Many Melbourne firms are bursting at the seams with a flurry of new and returning work.
While resourcing these projects, we have debated the merits of hiring versus outsourcing. An interesting thought emerged – should outsourcing be used for all the labour-intensive design development and documentation? This would allow us to specialise in front end design. At first I felt this was crazy – you could easily lose control over the end product. But what if we outsourced everything: changed the culture completely?
In essence we would decentralise the many roles of architecture and restructure as specialised fields. I’m not suggesting that we abolish multi-faceted studios, merely promote greater specialisation and collaboration. Studios could specialise in fields of architectural and interior design, research, documentation, facade and complex geometry, visualisation, and material fabrication. To an extent these studios are already appearing.
Traditional architectural offices provide services that are so diverse that they lack a consistent flow of projects and continuity of staff to really innovate.
Specialisation gives the building industry access to a larger pool of talent, each dedicated to innovating in their field.

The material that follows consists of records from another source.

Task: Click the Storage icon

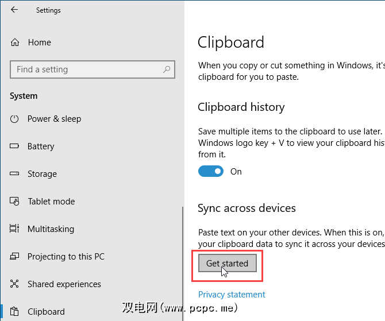Action: (15, 174)
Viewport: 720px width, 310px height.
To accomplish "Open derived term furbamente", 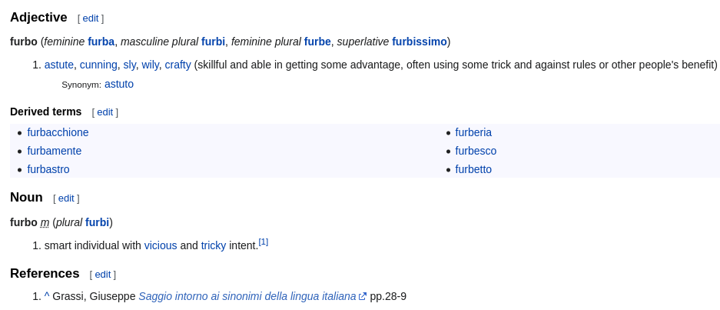I will click(55, 151).
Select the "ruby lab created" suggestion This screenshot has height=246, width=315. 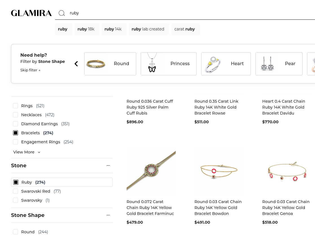[x=148, y=29]
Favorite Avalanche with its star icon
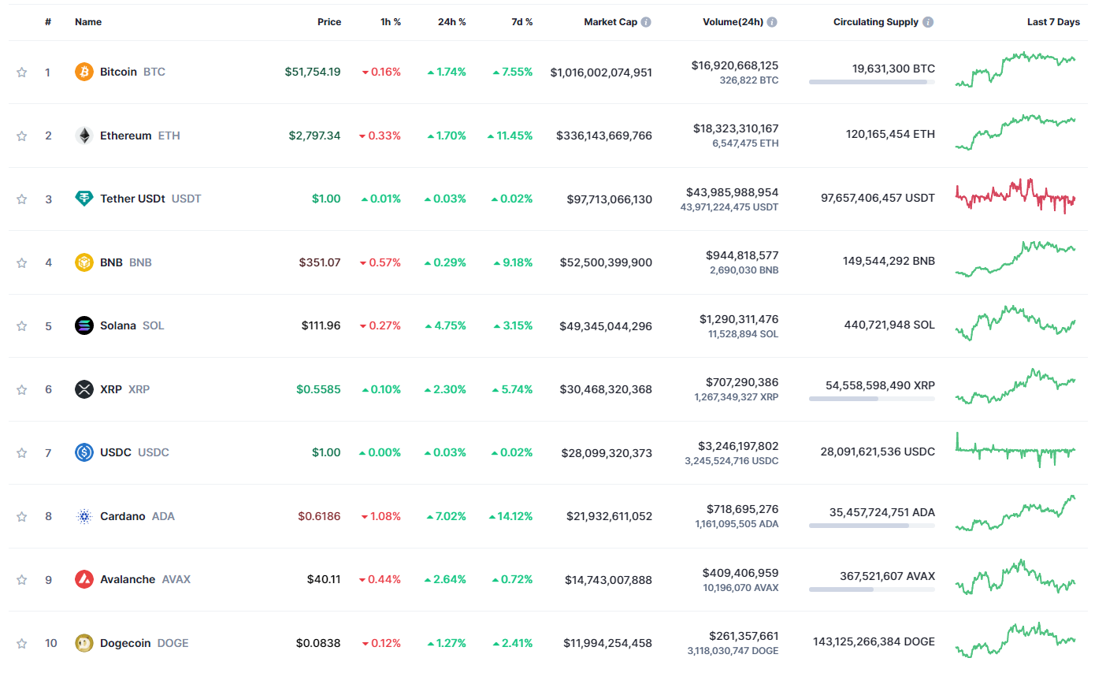1106x673 pixels. pyautogui.click(x=22, y=580)
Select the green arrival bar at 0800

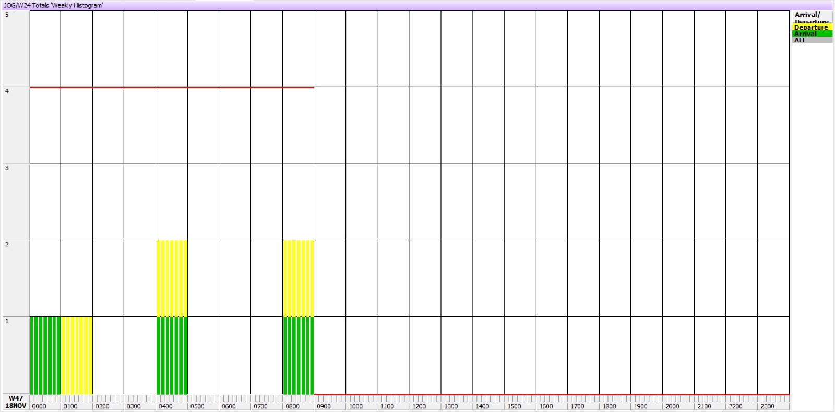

Project offices would be established for the duration of the process and house various studios for each work stage. Smaller studios could be engaged on larger projects as the role is more refined, breaking the mentality of ‘large project – large office’. Our place of work would shift from year to year as would those we collaborate with. We could adopt a similar structure to the film industry. The Producer (Investor) typically looks for a Director (Design Architect) and with their small team would select a suite of collaborating studios capable of exploring and resolving the design intent. Over time preferred collaborations would naturally form between studios.
This type of structure is tremendously flexible, allowing teams to be tailored to the project. We wouldn’t see coding specialists or design architects drawing bathroom details as they wait for new projects. Rather, these studios would seek continuity of work through their network of contacts. At any one time the collaboration of studios would bring together a broad network of people. Graduates spending time in them would gain knowledge by blending experiences and absorbing the complexity of the industry.
Imagine if we could focus most of our time on our architectural strengths, and be part of a group delivering amazing work through collaboration. We would build efficiencies and innovate. We could work with different size projects and briefs without having to expand or contract. Our overheads would be much smaller; we would be flexible and adapt to change easily. Directors and investors would have more opportunities to attract the best talent.
In a film, everyone who made a contribution is acknowledged. In a way film making is a celebration of individual talent in collaboration, something that is obscured in our current architectural structure.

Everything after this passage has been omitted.